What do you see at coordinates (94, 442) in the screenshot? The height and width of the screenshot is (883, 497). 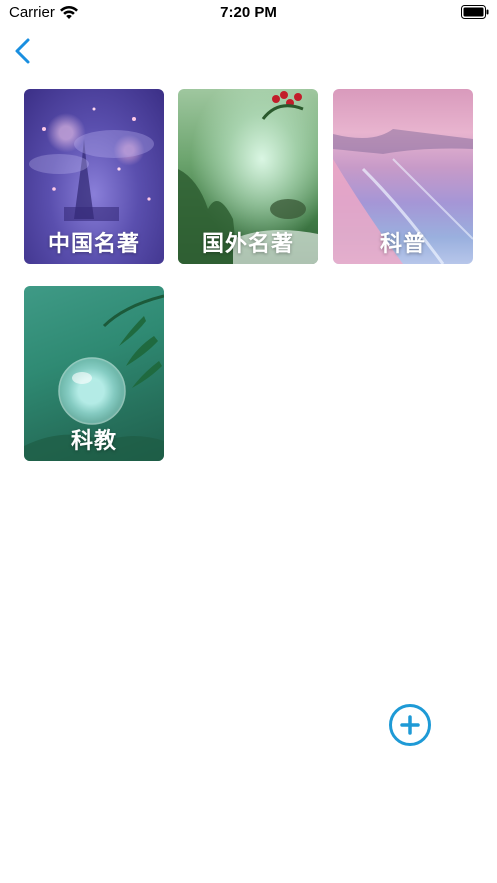 I see `card-label: 科教` at bounding box center [94, 442].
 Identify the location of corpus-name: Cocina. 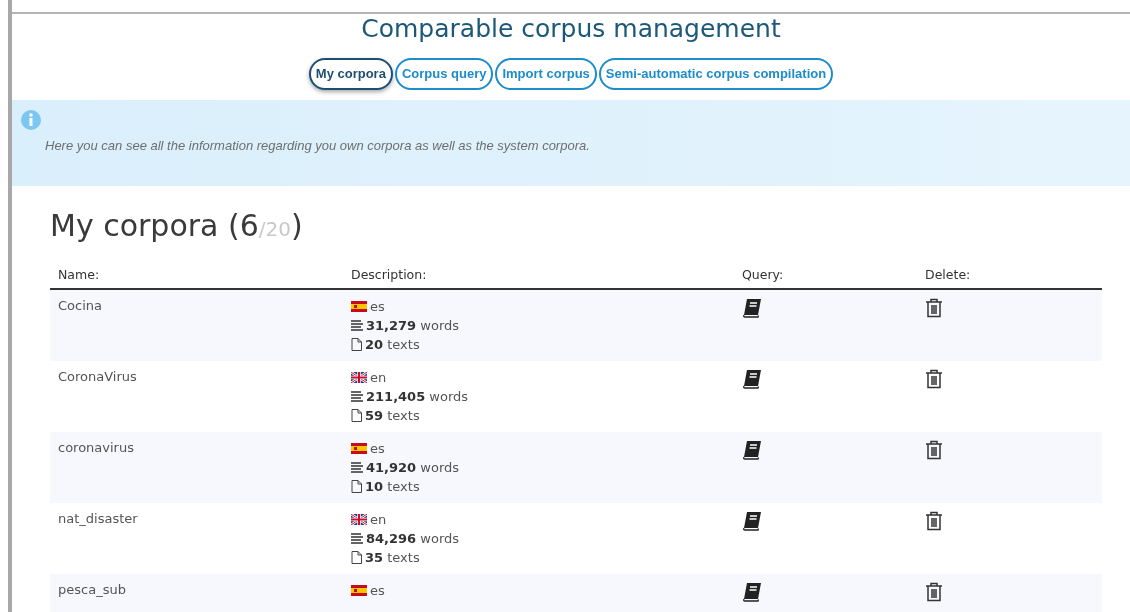
(80, 306).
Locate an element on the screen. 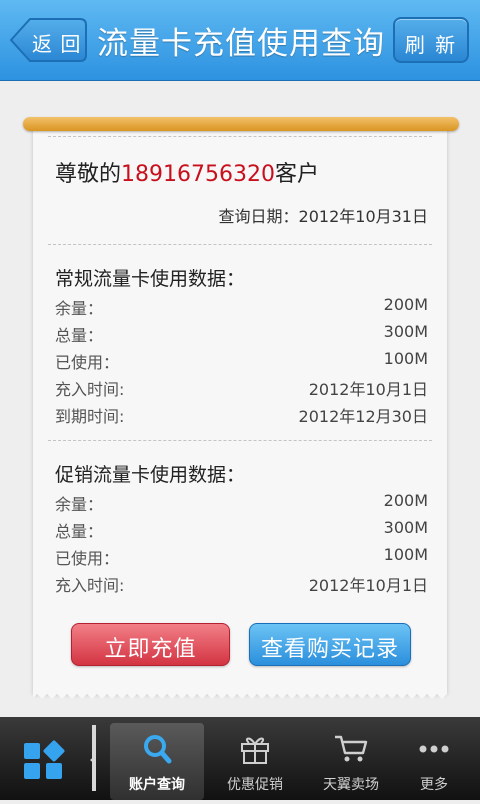 Image resolution: width=480 pixels, height=804 pixels. tab-label: 账户查询 is located at coordinates (157, 785).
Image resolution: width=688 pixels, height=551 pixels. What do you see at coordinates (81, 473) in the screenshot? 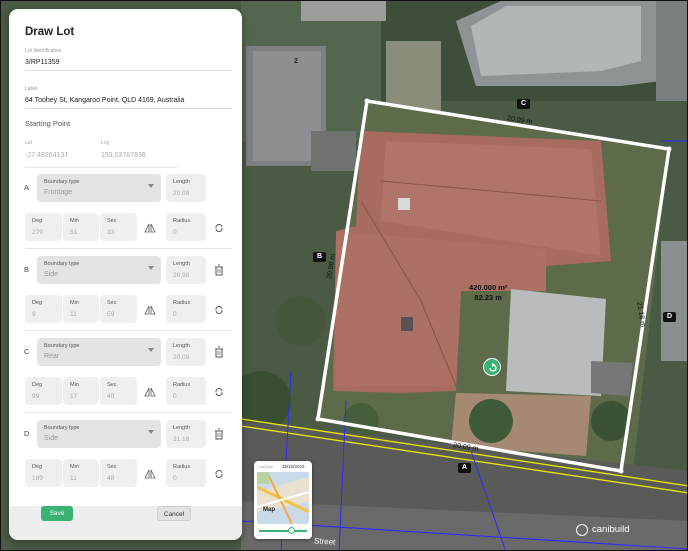
I see `min-input-d: Min 11` at bounding box center [81, 473].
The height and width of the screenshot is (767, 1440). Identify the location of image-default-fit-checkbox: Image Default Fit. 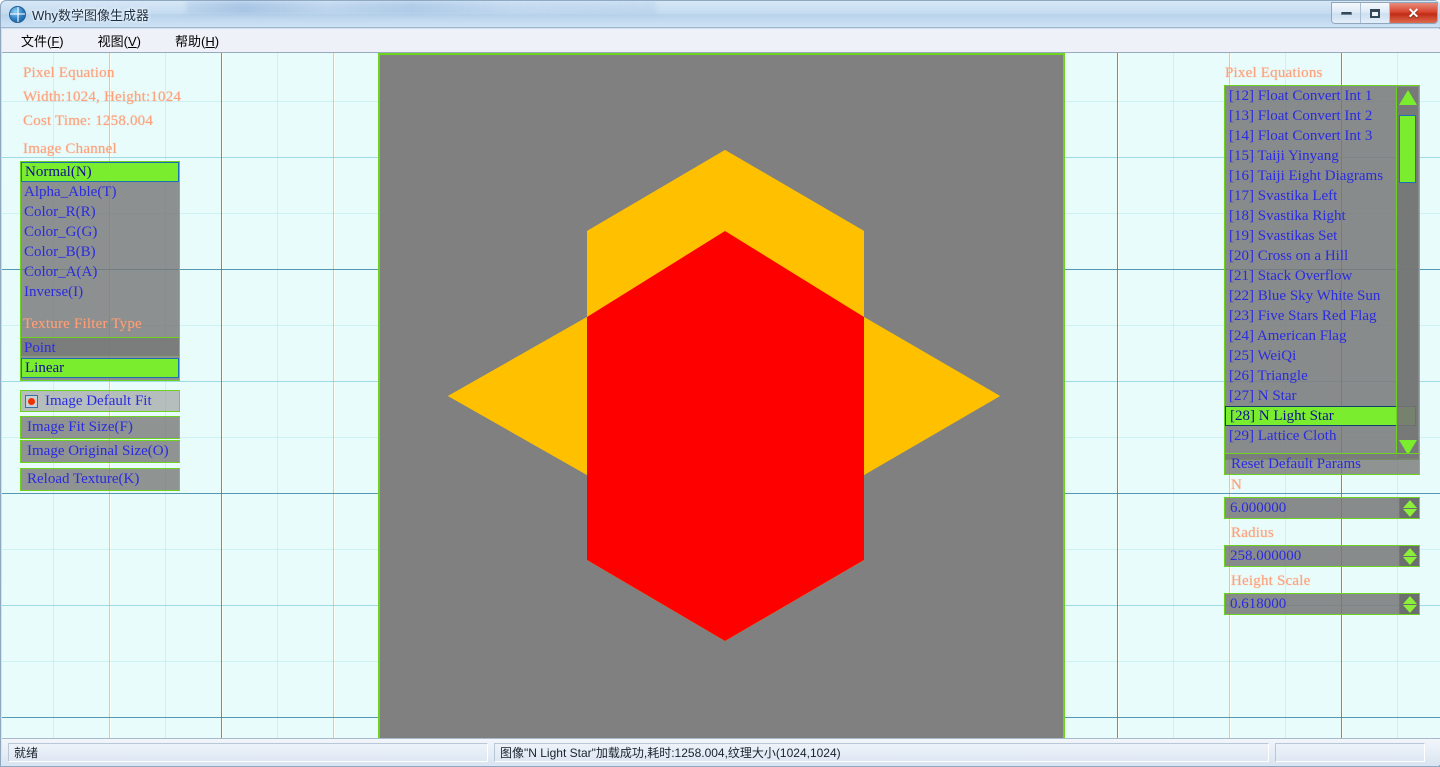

● **課題**: 「Image resolution: width=688」を含む行から記録の末尾までを、両端を含めて、空行を除いた番号付きリストとして書き表してください。画像は回答に含めないでください。

● **課題の回答**:
1. Image resolution: width=688 pixels, height=551 pixels. What do you see at coordinates (81, 473) in the screenshot? 
2. I see `min-input-d: Min 11` at bounding box center [81, 473].
3. The height and width of the screenshot is (767, 1440). Identify the location of image-default-fit-checkbox: Image Default Fit. 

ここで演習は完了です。